On July 5, 1977 the Tenth District Court of Galveston County dismissed the Medinas' suit for want of prosecution. On July 8th, the clerk of the court sent a postcard to the Medinas' counsel stating that the case had been dismissed. That postcard was received "on or about July 11th or 12th." On August 4th, the Medinas filed a motion to reinstate. On that same day, the trial court set a show cause hearing on reinstatement for August 18th. That hearing was held and on September 6th, the court entered a notation on its docket sheet that the Medinas' motion for reinstatement was granted. On October 18th, a formal order of reinstatement was signed.

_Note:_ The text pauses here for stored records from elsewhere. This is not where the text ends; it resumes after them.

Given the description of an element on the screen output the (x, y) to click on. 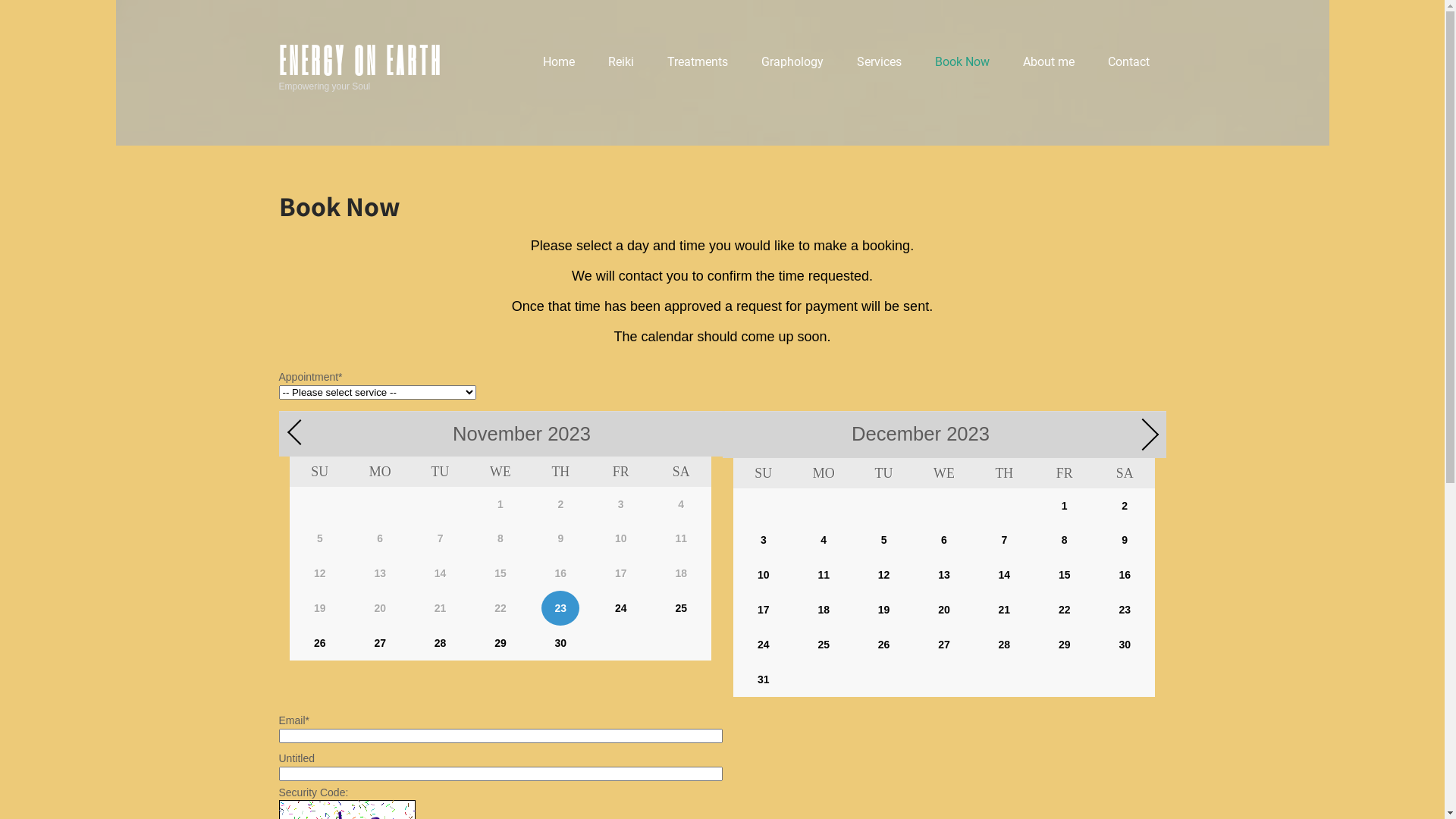
29 Element type: text (1064, 644)
26 Element type: text (319, 642)
21 Element type: text (1003, 609)
22 Element type: text (1064, 609)
16 Element type: text (1124, 574)
Reiki Element type: text (620, 67)
13 Element type: text (944, 574)
29 Element type: text (500, 642)
20 Element type: text (944, 609)
30 Element type: text (1124, 644)
Next Element type: hover (1137, 428)
27 Element type: text (379, 642)
Treatments Element type: text (697, 67)
23 Element type: text (560, 607)
8 Element type: text (1064, 540)
28 Element type: text (1003, 644)
Book Now Element type: text (961, 67)
18 Element type: text (823, 609)
30 Element type: text (560, 642)
28 Element type: text (440, 642)
26 Element type: text (884, 644)
31 Element type: text (763, 679)
24 Element type: text (763, 644)
2 Element type: text (1124, 505)
5 Element type: text (884, 540)
Services Element type: text (879, 67)
ENERGY ON EARTH
Empowering your Soul Element type: text (360, 72)
6 Element type: text (944, 540)
3 Element type: text (763, 540)
27 Element type: text (944, 644)
25 Element type: text (823, 644)
Prev Element type: hover (296, 428)
25 Element type: text (680, 607)
Graphology Element type: text (792, 67)
7 Element type: text (1003, 540)
12 Element type: text (884, 574)
4 Element type: text (823, 540)
15 Element type: text (1064, 574)
19 Element type: text (884, 609)
14 Element type: text (1003, 574)
11 Element type: text (823, 574)
Contact Element type: text (1127, 67)
9 Element type: text (1124, 540)
About me Element type: text (1047, 67)
10 Element type: text (763, 574)
Home Element type: text (558, 67)
23 Element type: text (1124, 609)
1 Element type: text (1064, 505)
24 Element type: text (621, 607)
17 Element type: text (763, 609)
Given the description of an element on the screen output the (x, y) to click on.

Since the Medinas had notice of the order of dismissal within twenty days after its signing, the trial court had jurisdiction to order reinstatement only during the thirty days which followed July 5th, which is to say, only until August 4th. N-S-W Corporation v. Snell, 561 S.W.2d 798 (Tex.Sup. 1977); Calaway v. Gardner, 525 S.W.2d 262 (Tex.Civ.App.—Houston [14th Dist.] 1975, no writ); Tex.R.Civ.P. 165a. Reinstatement was not granted within that period, and as a result the court's power over its dismissal judgment was lost. Since it was entered without authority the reinstatement order of September 6th is void. The fact that the motion for reinstatement was filed and an order to show cause was entered within thirty days from the date of dismissal for want of prosecution is immaterial; reinstatement itself must have been ordered within the thirty day period. N-S-W Corporation v. Snell, 561 S.W.2d 798 (Tex.Sup.1977); Baughtman v. Electric Ins. Co., 553 S.W.2d 5 (Tex.Civ.App.—Waco 1977, writ ref'd n. r. e.).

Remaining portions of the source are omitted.